The latest data makes for poor reading as sales are down by 3.5%. While the volume of sales increased by 19.5% (less than half the growth demonstrated last year) this was offset by the pressure on prices and they tumbled by 19.3%.
The point worth noting is that Nielsen only track sales through the grocery sector, in supermarkets and retail stores – not sales via websites or in vape establishments. So, while they state that the market was worth £586 million in 2015 they estimate that the unmonitored ecig sector took £1.7 billion in sales.
The reduction in retail pricing primarily affects the Big Tobacco cigalike brands as they vie for market domination and provides an indication how they will continue during 2016. Nielsen claim the monitored market breaks down as follows: 47% rechargeable refills, 26% disposable cigalikes, 22% vaping kits and 5% e-liquids.

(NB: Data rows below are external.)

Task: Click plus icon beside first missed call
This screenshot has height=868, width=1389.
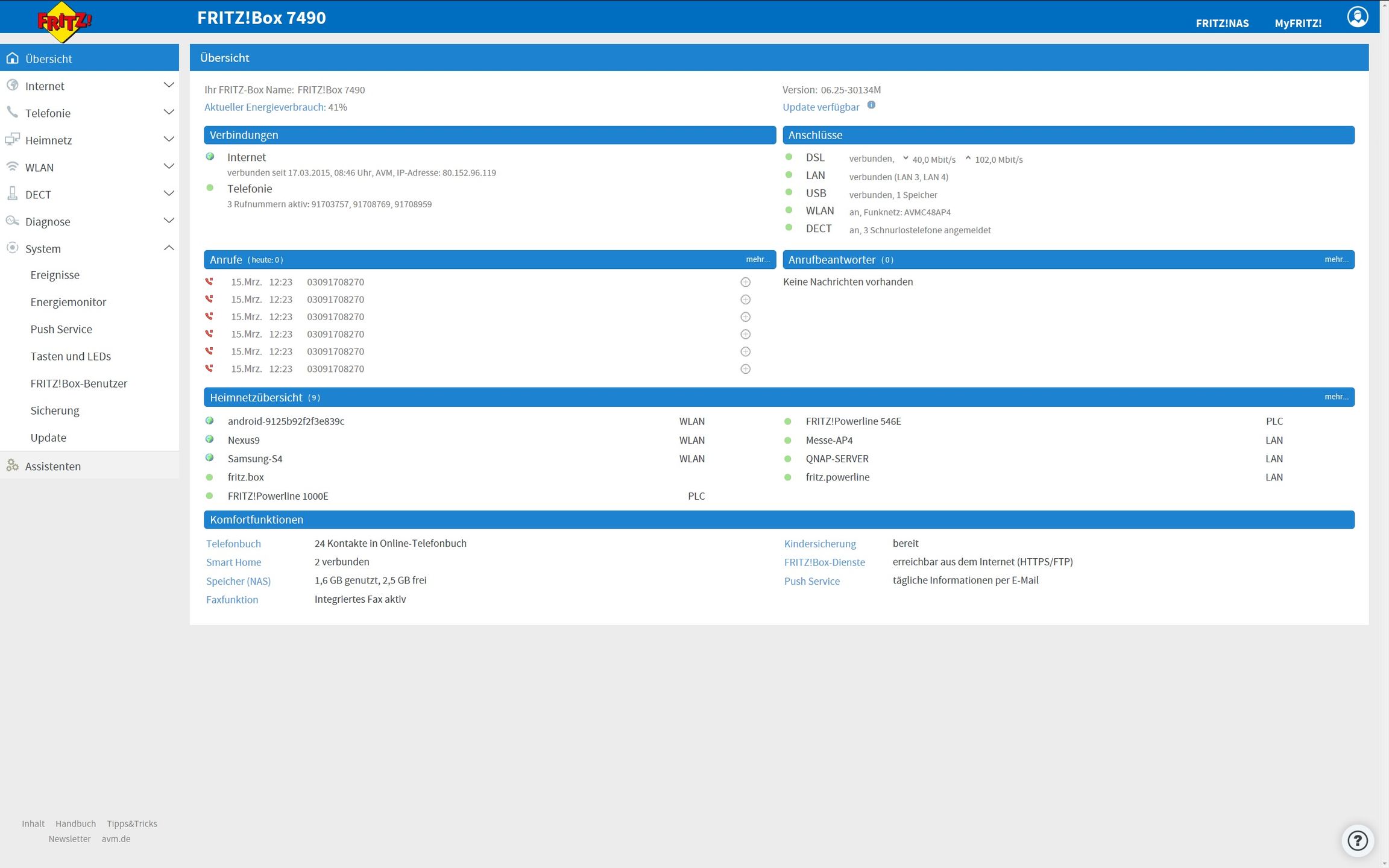Action: 745,282
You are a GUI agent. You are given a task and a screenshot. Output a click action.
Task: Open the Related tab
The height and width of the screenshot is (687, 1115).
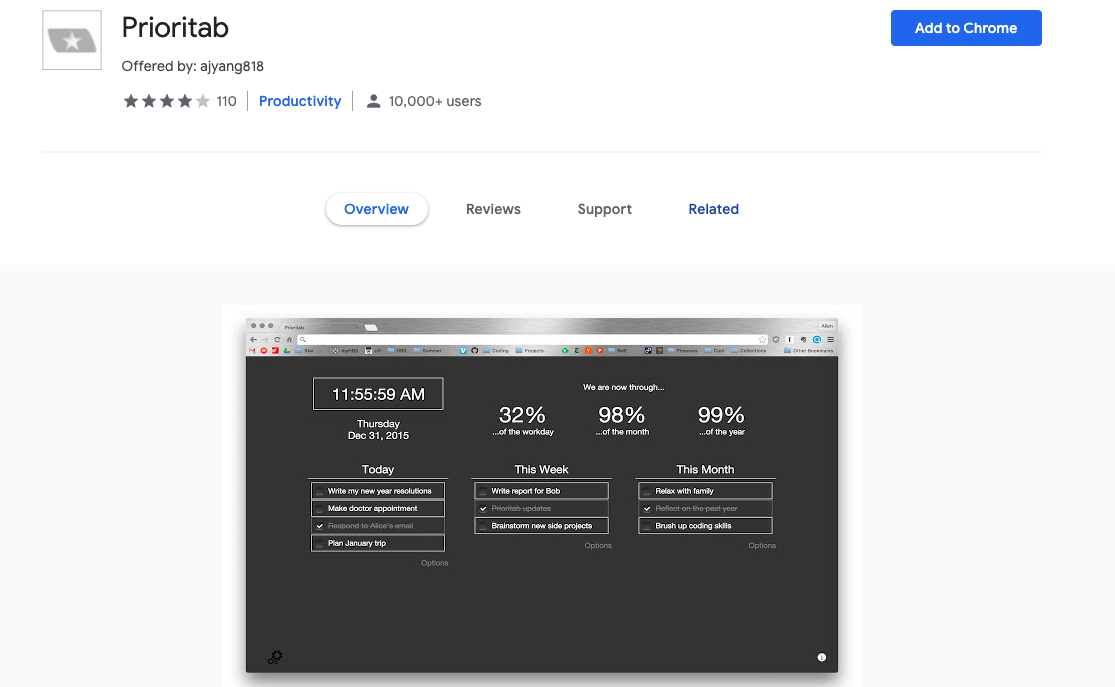click(x=713, y=209)
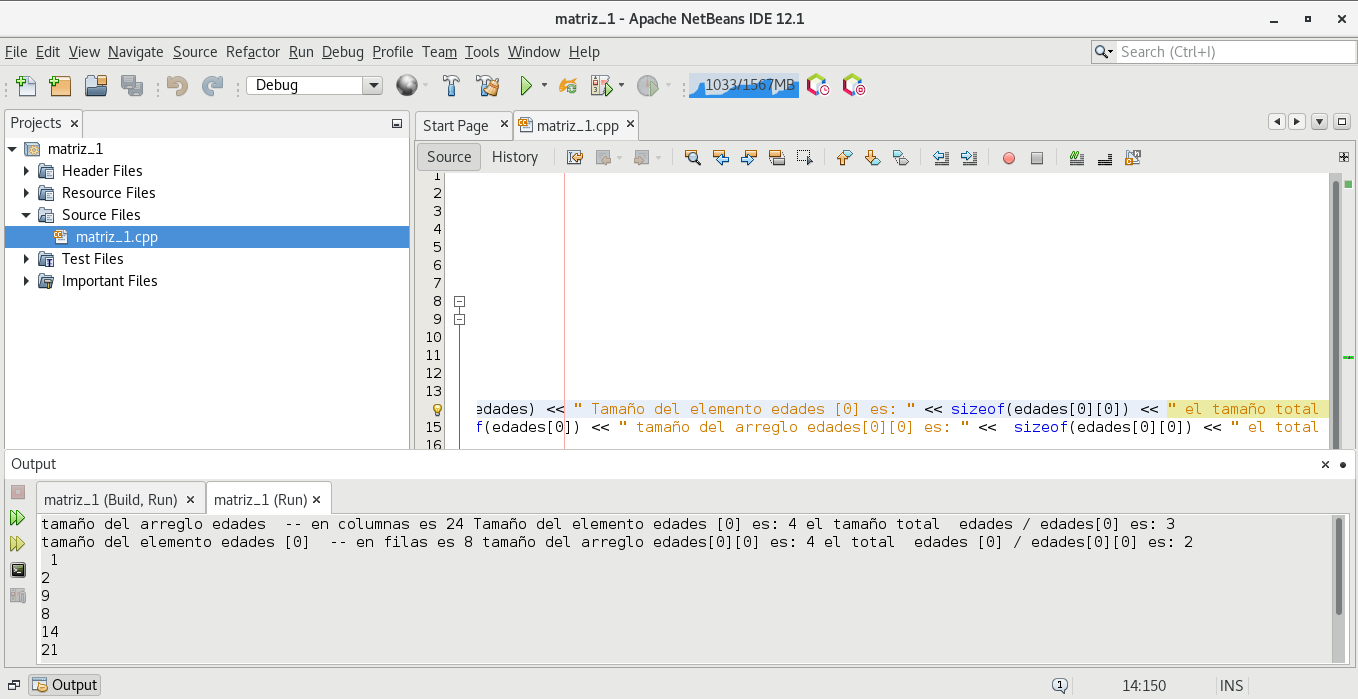Collapse the Source Files tree node
The width and height of the screenshot is (1358, 699).
tap(27, 215)
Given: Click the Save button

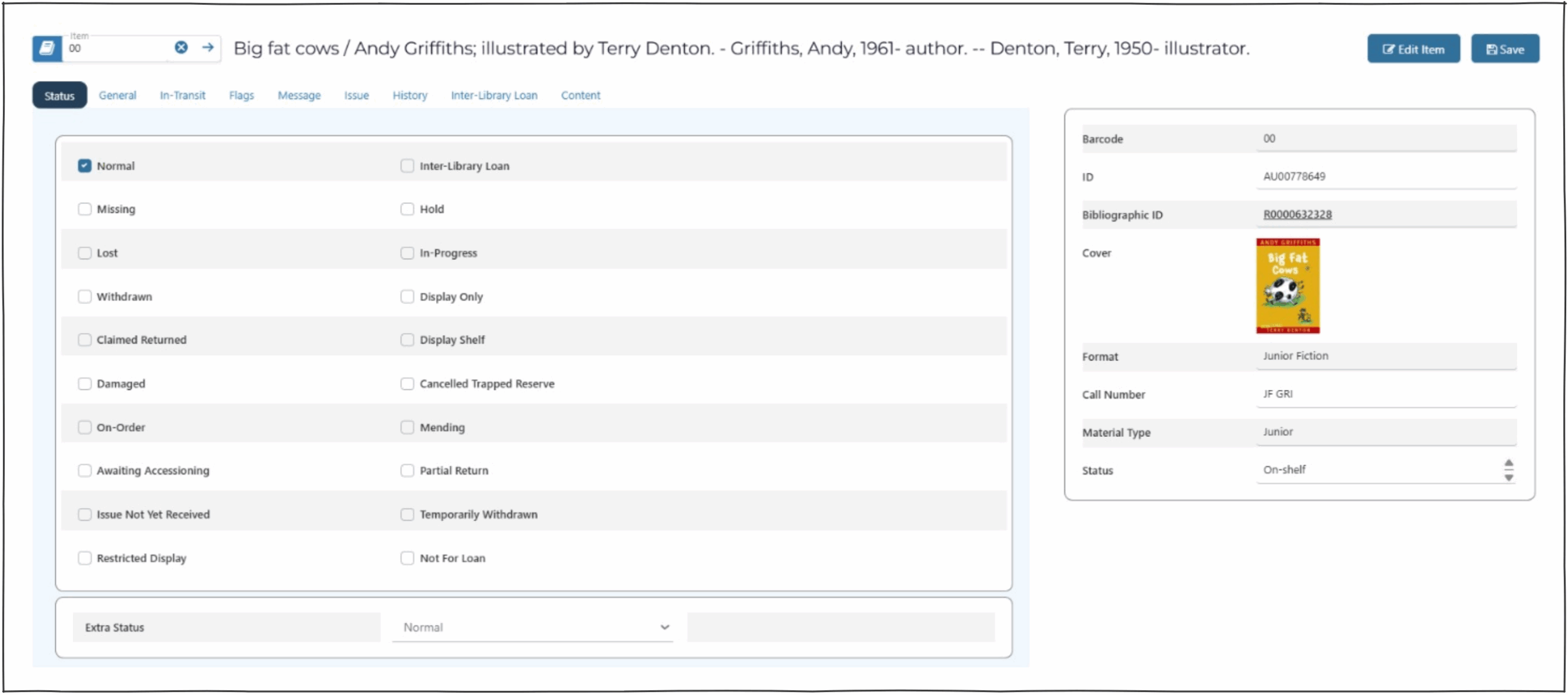Looking at the screenshot, I should (1504, 50).
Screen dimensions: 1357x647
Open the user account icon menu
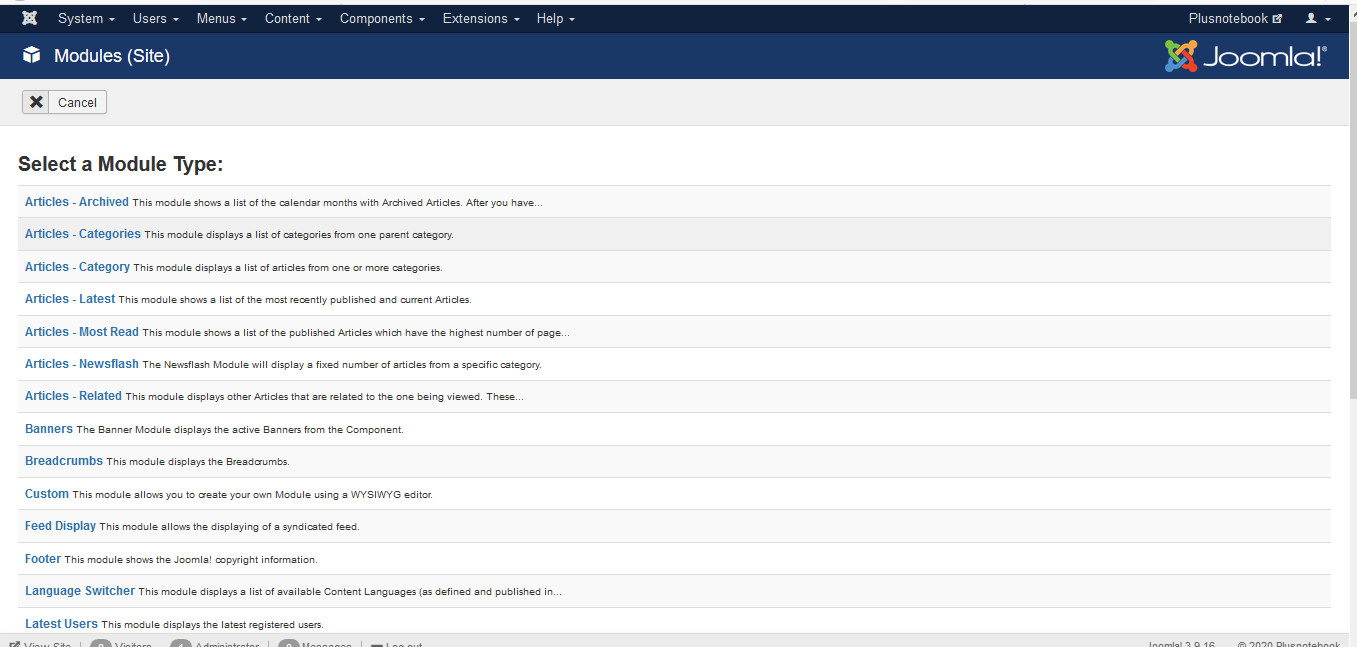tap(1317, 18)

One would expect the percentage of liquid sales to be far higher in the Gen 3 market hence why it is attracting so much attention from regulators here and abroad. Management Science Associates’ data backs up this supposition: “45.5% e-liquids, 43% refill cartridges, 7% disposables and 4.5% kits.” And, contradicting Nielsen, they put a positive spin on findings by saying sales across all products were up 17.5% on a year ago.
They report the cigalike market as being broken down as follows: Reynolds’ Vuse 44.2%, Imperial’s Blu 17.3%, Logic 8.7%, Altria’s MarkTen 7.1% and NJOY 4.9%. It is predicted that marketing activity by these brands will continue to expand the market with the adoption of brands by current smokers through trials and sampling.